No Brasil, imunidade e impunidade até pouco tempo atrás eram sinônimos. Deputados e senadores só podiam ser processados quando o congresso desse autorização e este dispositivo constitucional era usado para acobertar estelionato, sonegação de imposto, tentativa de assassinato, atitudes suspeitas, escusas e criminosas de alguns parlamentares, que se consideravam acima da lei. Em 20 de dezembro de 2001, deputados e senadores, aprovaram uma emenda à Constituição ( PEC 35/2201 ) e a imunidade foi restringida. A extinção desse privilégio desestimula a candidatura de pessoas em débito com a Justiça ao passo que, o Supremo Tribunal Federal não precisa mais solicitar ao Poder Legislativo a licença prévia para processar parlamentares. Após a aprovação desta emenda, deputados federais, senadores e deputados estaduais têm imunidade apenas para expressar suas opiniões e votar da maneira que bem entenderem. No mais, ficam sujeitos ao cumprimento da lei como os demais brasileiros. Podem ser processados, inclusive, por crimes cometidos antes do mandato parlamentar. Todavia existe uma restrição, para os parlamentares que estiverem exercendo o mandato, é necessária autorização. Isto tem a finalidade de evitar que um político acusado seja vítima de perseguição política. Neste caso, o partido, a Câmara ou o Senado podem pedir a suspensão do processo. Mas essa solicitação requer uma maioria simples das casas legislativas federais, ou seja, tem de receber o apoio de 257 deputados ou 41 senadores. A iniciativa de apresentação do pedido deverá ser feita pelo partido político do acusado e o pedido de sustação será apreciado pela Casa respectiva no prazo improrrogável de 45 dias após seu recebimento pela Mesa Diretora.

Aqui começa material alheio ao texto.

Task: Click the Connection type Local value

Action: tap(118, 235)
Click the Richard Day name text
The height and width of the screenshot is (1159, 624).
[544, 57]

O projeto aprovado deve ainda ser revisto para que seja incluso mais um dispositivo para aperfeiçoá-lo. Por esse dispositivo o parlamentar acusado, se tornará inelegível mesmo se renunciar ao mandato para fugir da cassação. Isto se os congressistas levarem o julgamento até o final e concluir que o acusado é culpado. Na forma como está, o parlamentar acusado, antes de ser expulso, renuncia ao mandato para poder se candidatar às próximas eleições.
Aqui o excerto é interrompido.